▶ [SOURCE DOCUMENT]
━━━━━━━━━━━━━━━━

Tuesday, May 12, 2020

COVID-19 or Malaria?

Experts across Africa are warning that as hospitals and health facilities focus on COVID-19, less attention is being given to the management of other deadly diseases like HIV/AIDS, tuberculosis and malaria, which affect millions more people. In fact, the World Health Organisation (WHO) has warned that four times as many people could die from malaria than coronavirus.

“Today if you have malaria symptoms you are in big trouble because they are quite close to COVID-19 symptoms, will you go to the hospital when it is said we should not go there?” Yap Boum II, the regional representative for Epicenter Africa, the research arm of Doctors Without Borders, told IPS.

“Hospitals are struggling because they do not have the good facilities and equipment; it will be hard to take in a patient with malaria because people are scared. As a result the management of malaria is affected by COVID-19,” Boum, who is also a Professor of Microbiology at Mbarara University of Sciences and Technology in Uganda, said, pointing out that HIV/AIDS and tuberculosis were also being ignored.
  • In 2001 African governments drew up the Abuja Declaration to invest 15 percent of the national budgets in improving health care services.
  • For every $100 that goes into an African nation’s state coffers, on average $16 was allocated to health. Of this amount  only $10 was spent, with less than $4 going to the right health services.
“For the first time in our lifetime, the human being and the world is realising that the most important thing we have is our health,” said Boum, questioning why African governments have all not prioritised health spending despite the Abuja Declaration.

━━━━━━━━━━━━━━━━

▶ [EXERCISE TASKS]
1. Using the article on malaria and COVID-19, answer these questions:
(a) According to the World Health Organisation, how many times as many people could die from malaria as from coronavirus?
(b) At which university is Yap Boum II a Professor of Microbiology?
(c) What share of national budgets did the Abuja Declaration commit African governments to invest in health care services?
2. Write out the part of the article on malaria and COVID-19 that opens with the words containing "COVID-19 or Malaria?" and closes with "Borders, told IPS.".

▶ [DATASET ENTRIES]
━━━━━━━━━━━━━━━━

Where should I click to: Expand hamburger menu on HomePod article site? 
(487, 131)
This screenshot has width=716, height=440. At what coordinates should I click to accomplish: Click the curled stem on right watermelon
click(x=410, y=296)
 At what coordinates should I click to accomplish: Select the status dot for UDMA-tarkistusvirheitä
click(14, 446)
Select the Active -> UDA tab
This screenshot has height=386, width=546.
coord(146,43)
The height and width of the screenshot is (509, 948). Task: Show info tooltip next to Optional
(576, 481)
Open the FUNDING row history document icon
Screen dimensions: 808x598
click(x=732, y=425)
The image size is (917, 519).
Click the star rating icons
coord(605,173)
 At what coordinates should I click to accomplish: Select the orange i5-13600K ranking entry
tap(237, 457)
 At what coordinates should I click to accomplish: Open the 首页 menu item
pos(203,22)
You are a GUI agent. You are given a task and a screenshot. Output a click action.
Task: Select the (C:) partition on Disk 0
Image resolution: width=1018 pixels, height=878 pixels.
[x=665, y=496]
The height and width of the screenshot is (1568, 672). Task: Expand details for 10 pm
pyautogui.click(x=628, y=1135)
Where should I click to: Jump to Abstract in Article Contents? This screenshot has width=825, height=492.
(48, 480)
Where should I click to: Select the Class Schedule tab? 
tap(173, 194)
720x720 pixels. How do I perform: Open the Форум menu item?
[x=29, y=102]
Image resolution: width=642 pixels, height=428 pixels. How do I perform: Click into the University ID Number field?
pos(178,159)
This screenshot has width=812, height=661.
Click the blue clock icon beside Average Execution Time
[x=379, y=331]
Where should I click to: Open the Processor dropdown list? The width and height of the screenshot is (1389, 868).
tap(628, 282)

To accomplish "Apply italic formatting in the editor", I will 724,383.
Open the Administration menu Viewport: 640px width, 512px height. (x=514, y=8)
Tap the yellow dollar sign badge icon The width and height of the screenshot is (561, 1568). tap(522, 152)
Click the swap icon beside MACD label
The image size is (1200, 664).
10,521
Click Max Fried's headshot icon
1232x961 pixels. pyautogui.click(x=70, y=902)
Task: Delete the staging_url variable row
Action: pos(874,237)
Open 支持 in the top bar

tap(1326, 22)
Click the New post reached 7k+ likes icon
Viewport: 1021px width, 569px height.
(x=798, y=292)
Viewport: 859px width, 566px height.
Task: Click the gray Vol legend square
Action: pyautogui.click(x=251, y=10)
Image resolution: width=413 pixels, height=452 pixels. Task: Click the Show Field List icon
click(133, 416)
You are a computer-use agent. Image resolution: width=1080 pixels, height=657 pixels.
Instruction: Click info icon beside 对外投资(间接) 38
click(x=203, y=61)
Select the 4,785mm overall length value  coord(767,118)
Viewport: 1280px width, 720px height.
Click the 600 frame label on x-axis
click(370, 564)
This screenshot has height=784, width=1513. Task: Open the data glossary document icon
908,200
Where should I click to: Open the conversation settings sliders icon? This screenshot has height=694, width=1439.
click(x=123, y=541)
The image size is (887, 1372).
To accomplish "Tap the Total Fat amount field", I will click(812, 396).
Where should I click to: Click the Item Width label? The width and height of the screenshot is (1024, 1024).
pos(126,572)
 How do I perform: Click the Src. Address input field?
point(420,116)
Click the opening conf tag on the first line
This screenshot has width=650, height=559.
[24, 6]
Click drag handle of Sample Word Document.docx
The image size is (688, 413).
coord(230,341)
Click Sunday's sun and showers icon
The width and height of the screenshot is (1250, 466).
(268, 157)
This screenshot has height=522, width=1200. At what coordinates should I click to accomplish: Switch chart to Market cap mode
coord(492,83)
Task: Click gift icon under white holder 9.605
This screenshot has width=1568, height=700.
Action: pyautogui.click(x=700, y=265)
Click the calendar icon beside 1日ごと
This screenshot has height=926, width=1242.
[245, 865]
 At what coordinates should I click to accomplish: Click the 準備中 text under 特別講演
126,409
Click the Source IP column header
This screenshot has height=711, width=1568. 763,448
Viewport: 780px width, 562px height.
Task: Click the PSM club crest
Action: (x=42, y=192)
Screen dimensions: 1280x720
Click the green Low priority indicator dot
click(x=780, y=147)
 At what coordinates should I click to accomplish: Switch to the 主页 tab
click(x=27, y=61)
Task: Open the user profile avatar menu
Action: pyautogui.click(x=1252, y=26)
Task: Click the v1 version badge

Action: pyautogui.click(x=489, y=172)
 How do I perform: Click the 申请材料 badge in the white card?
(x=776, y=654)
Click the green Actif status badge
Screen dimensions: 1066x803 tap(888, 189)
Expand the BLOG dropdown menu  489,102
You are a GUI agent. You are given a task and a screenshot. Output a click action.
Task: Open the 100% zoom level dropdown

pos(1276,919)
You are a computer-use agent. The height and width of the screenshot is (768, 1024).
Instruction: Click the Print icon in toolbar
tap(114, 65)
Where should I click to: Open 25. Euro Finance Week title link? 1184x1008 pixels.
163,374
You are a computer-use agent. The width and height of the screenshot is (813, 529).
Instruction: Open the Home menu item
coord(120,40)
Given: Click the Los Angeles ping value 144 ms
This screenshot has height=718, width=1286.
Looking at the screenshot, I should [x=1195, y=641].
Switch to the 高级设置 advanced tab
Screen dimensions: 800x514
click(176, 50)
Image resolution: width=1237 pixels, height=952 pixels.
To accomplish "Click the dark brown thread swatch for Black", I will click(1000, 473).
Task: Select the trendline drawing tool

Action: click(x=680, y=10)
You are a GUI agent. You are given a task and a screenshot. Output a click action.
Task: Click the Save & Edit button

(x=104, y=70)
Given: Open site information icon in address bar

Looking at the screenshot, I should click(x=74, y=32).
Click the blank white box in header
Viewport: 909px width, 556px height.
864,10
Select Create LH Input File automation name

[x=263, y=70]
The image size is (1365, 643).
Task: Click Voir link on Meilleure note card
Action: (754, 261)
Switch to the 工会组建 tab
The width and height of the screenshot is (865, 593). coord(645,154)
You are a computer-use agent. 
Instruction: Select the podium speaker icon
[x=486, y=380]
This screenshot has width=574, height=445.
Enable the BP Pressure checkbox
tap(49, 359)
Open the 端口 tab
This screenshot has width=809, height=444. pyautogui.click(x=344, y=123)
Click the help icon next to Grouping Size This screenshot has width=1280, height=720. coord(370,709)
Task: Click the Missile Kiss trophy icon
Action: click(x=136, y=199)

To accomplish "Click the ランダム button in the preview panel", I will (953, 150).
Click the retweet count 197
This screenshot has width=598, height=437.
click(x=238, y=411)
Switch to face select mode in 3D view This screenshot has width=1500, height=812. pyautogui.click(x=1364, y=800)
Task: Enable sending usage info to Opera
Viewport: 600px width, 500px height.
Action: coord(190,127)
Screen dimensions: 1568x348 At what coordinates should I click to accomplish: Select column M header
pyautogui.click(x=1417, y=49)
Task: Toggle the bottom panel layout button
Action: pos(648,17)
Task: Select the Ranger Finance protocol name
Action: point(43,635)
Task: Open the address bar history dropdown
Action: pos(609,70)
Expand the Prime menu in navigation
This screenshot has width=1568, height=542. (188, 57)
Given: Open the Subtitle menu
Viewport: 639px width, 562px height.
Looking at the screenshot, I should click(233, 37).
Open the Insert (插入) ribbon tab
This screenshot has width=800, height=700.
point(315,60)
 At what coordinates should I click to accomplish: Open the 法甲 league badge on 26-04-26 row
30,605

━━━━━━━━━━━━━━━━

▶ [ANSWERS BY ITEM]
1.
(a) Four times as many.
(b) Mbarara University of Sciences and Technology in Uganda.
(c) 15 percent.

2.
COVID-19 or Malaria?

Experts across Africa are warning that as hospitals and health facilities focus on COVID-19, less attention is being given to the management of other deadly diseases like HIV/AIDS, tuberculosis and malaria, which affect millions more people. In fact, the World Health Organisation (WHO) has warned that four times as many people could die from malaria than coronavirus.

“Today if you have malaria symptoms you are in big trouble because they are quite close to COVID-19 symptoms, will you go to the hospital when it is said we should not go there?” Yap Boum II, the regional representative for Epicenter Africa, the research arm of Doctors Without Borders, told IPS.